Nel giugno del 2017, la diagnosi: tumore al polmone. In solo quattro mesi, nell’ottobre dello stesso anno, Tomasi muore lasciando la moglie e due figli. È stato l’inizio di una lunga e dolorosa battaglia legale, portata avanti dalla famiglia con l’assistenza dell’avvocato Ezio Bonanni, presidente dell’Osservatorio nazionale amianto. Dopo il diniego iniziale da parte delle autorità competenti, il tribunale ha finalmente riconosciuto l’equiparazione a vittima del dovere, con il relativo diritto a ricevere i benefici previsti per i familiari.

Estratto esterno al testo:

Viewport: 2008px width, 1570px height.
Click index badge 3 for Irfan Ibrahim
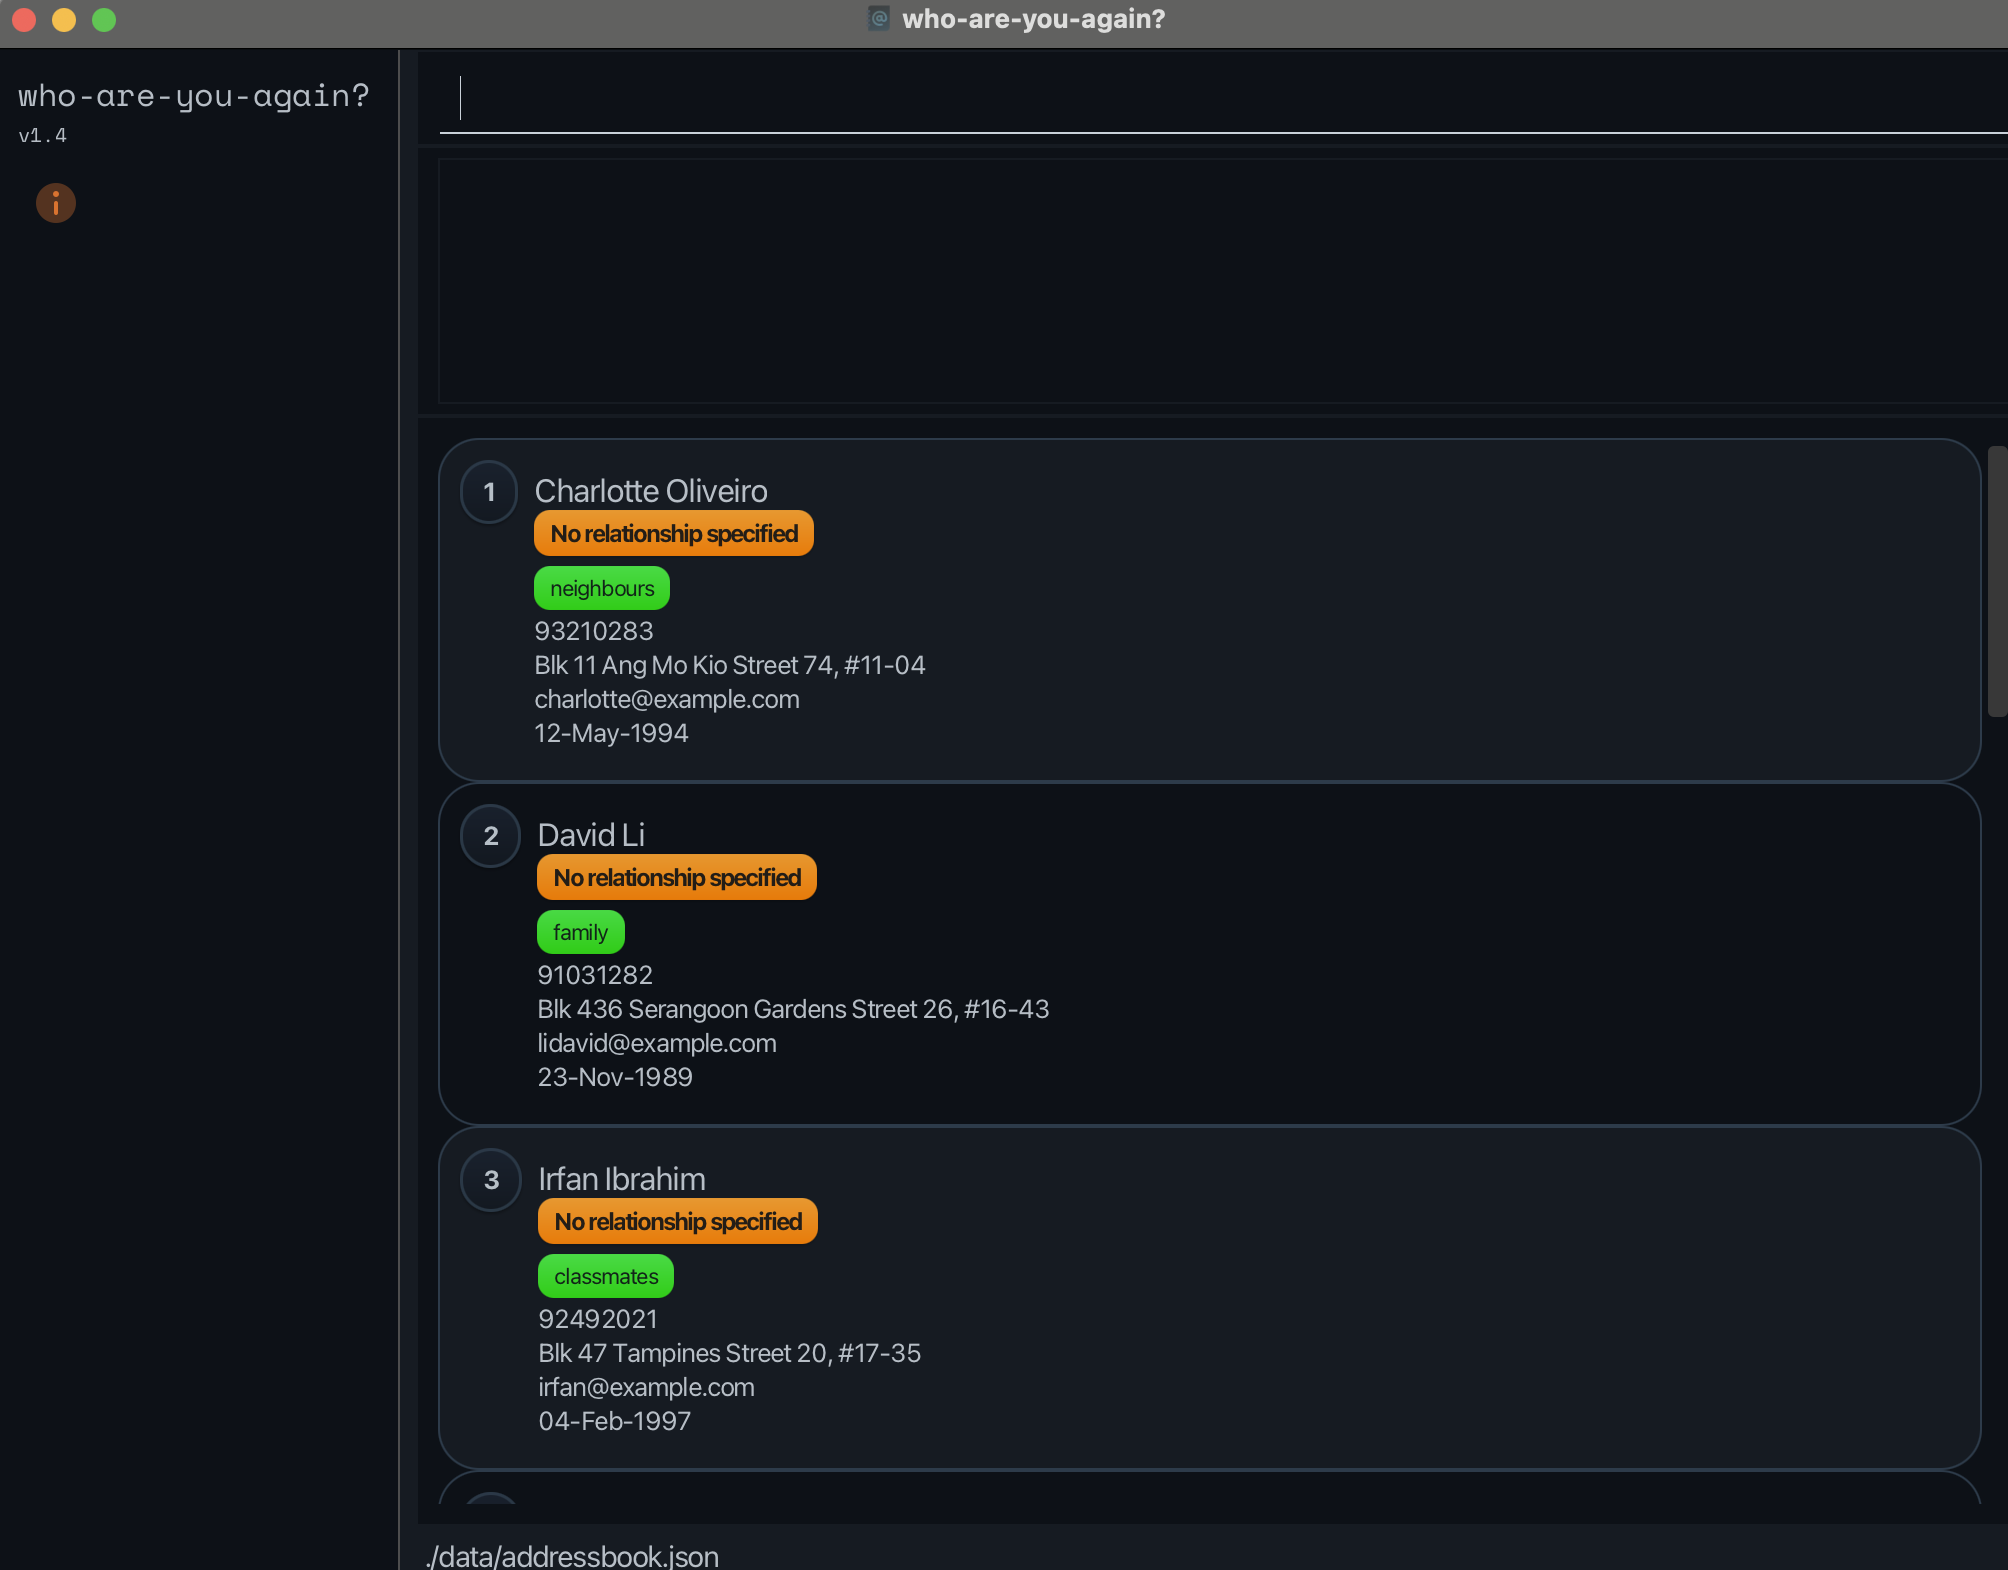point(491,1180)
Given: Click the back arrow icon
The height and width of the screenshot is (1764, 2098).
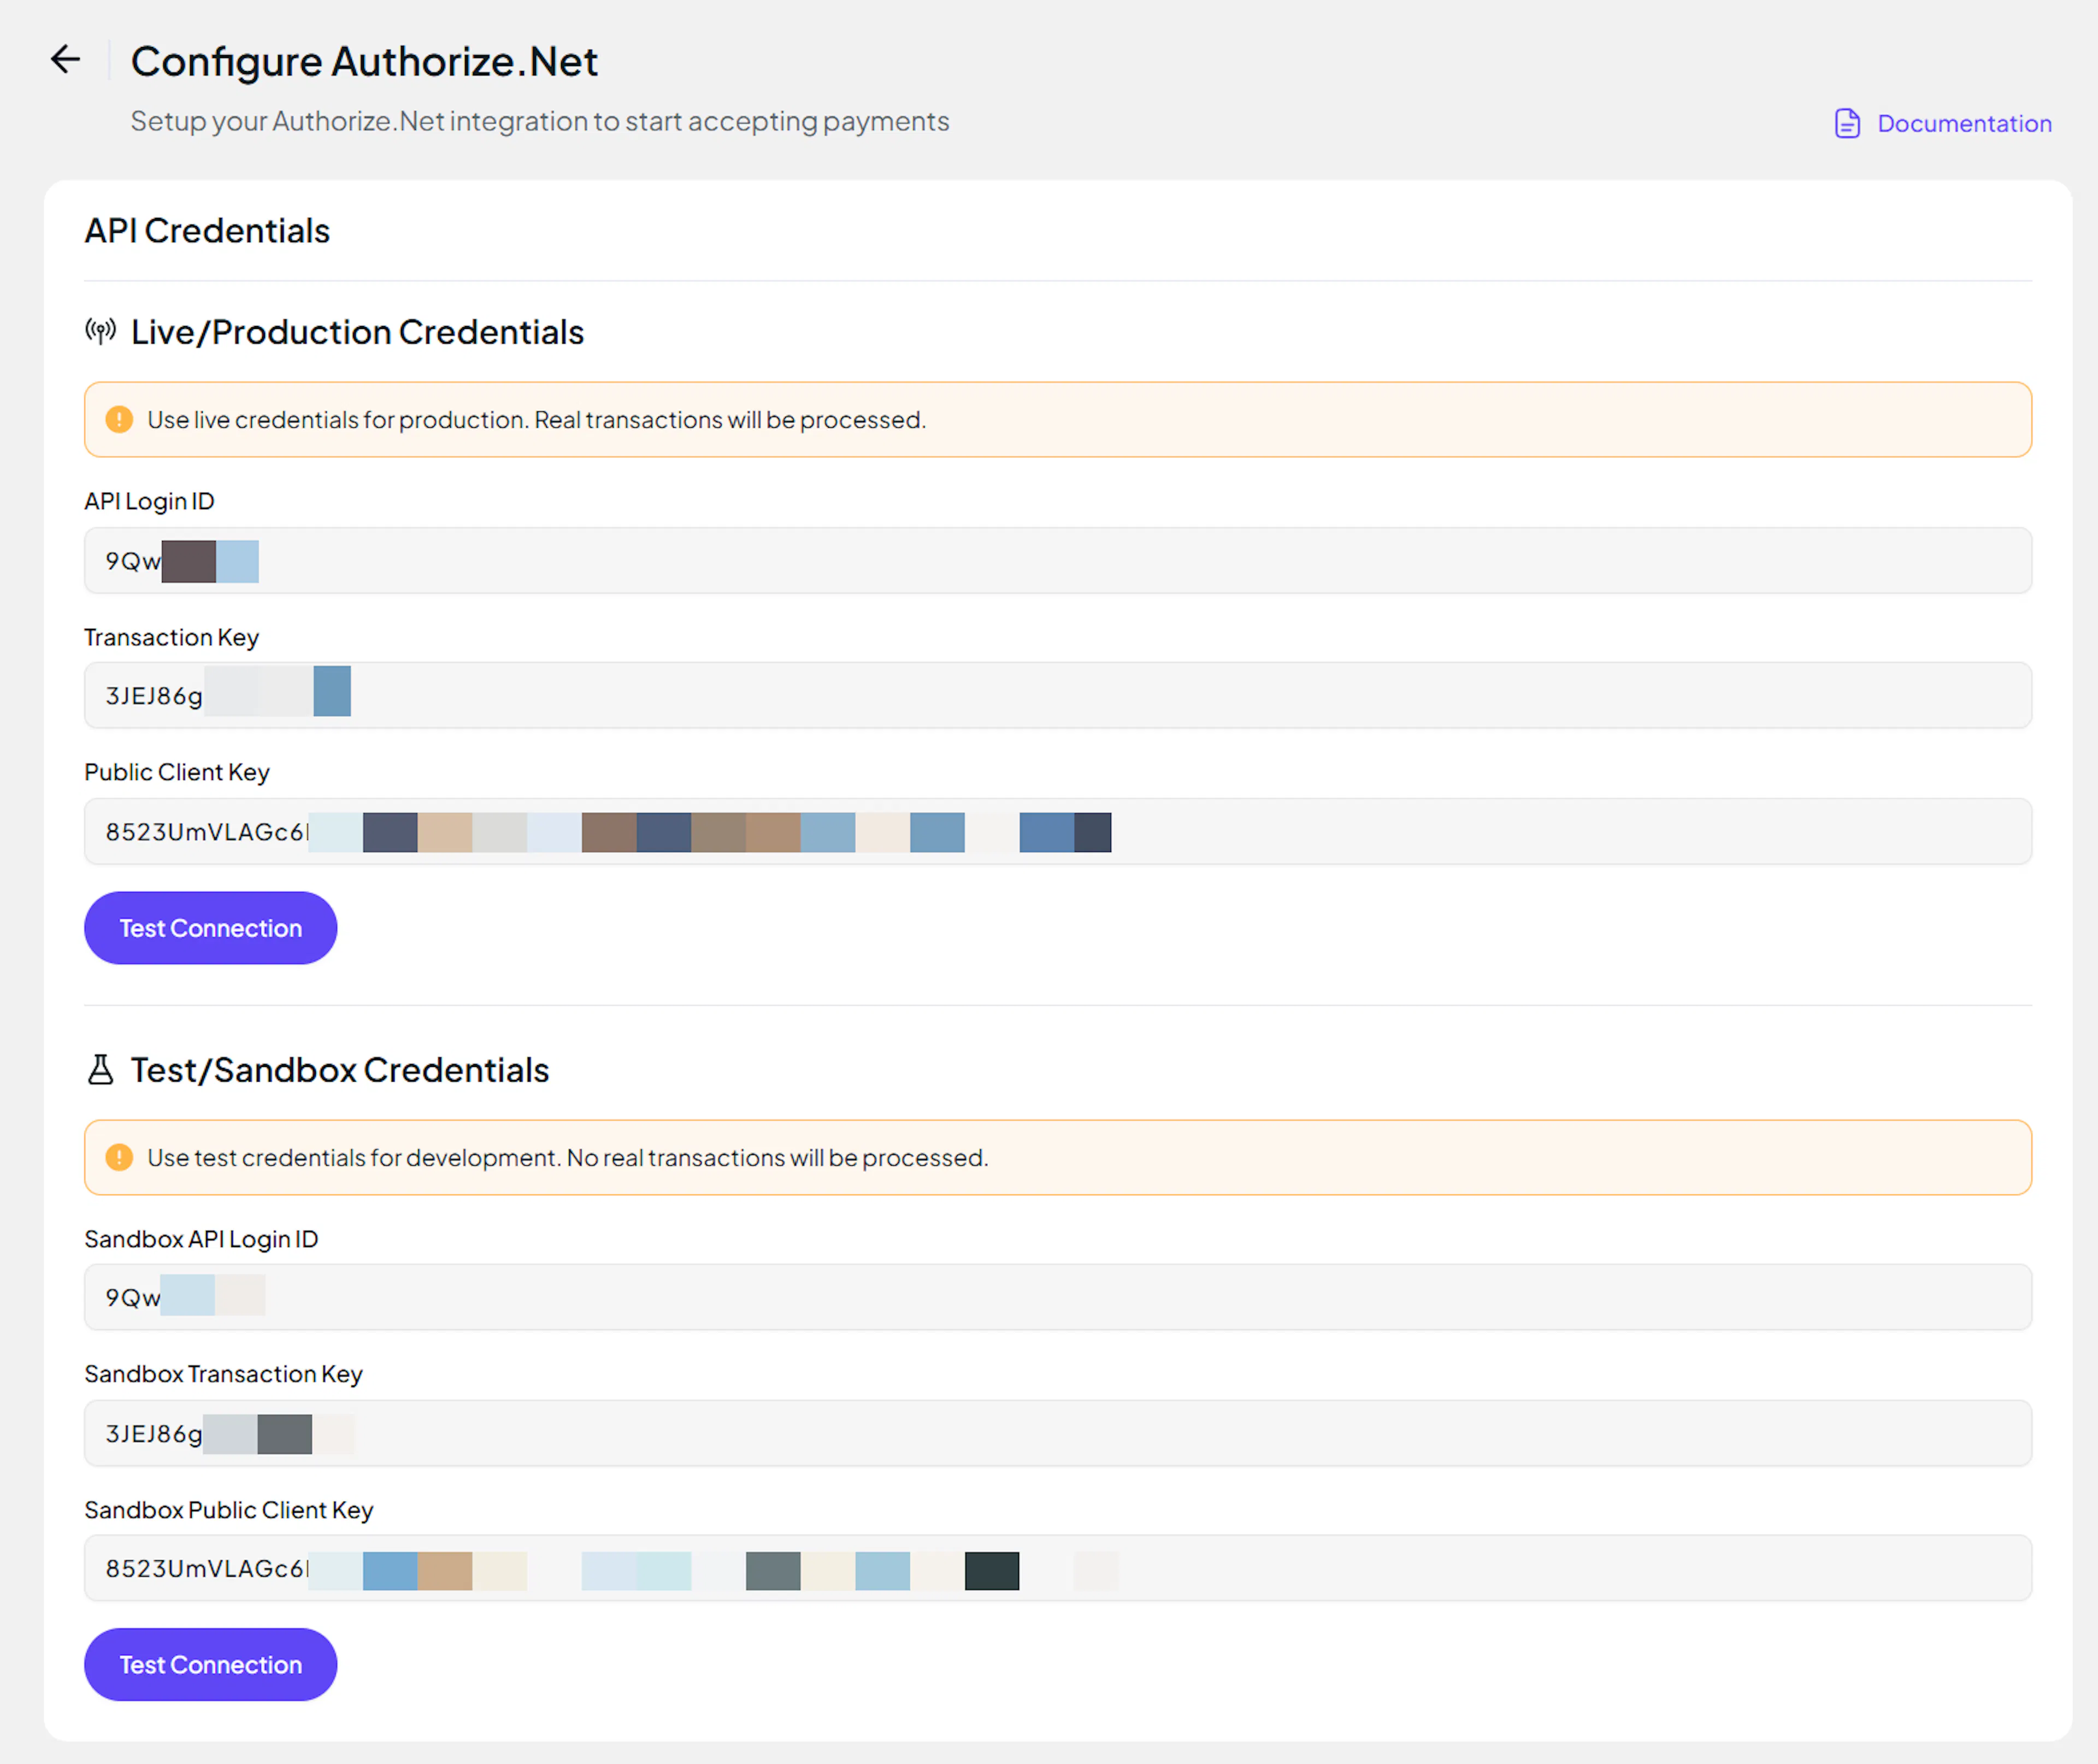Looking at the screenshot, I should (66, 59).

Il Ministero della Difesa è stato condannato a versare alla vedova e alla figlia circa 700 mila euro complessivi – tra speciale elargizione (300 mila euro) e vitalizi arretrati (400 mila euro) – oltre a un vitalizio mensile di circa 2 mila e 400 euro. “Questa sentenza restituisce un frammento di giustizia a una famiglia segnata per sempre dalla perdita e dal silenzio istituzionale”, spiega Bonanni. “Francesco Tomasi è uno dei tanti militari che hanno servito il Paese con onore, inconsapevolmente esposti a una sostanza letale – aggiunge -. L’amianto ha ucciso in modo lento e crudele, e ancora oggi le famiglie devono affrontare processi lunghi e dolorosi per vedere riconosciuti i propri diritti. È una doppia ingiustizia che non possiamo più tollerare”.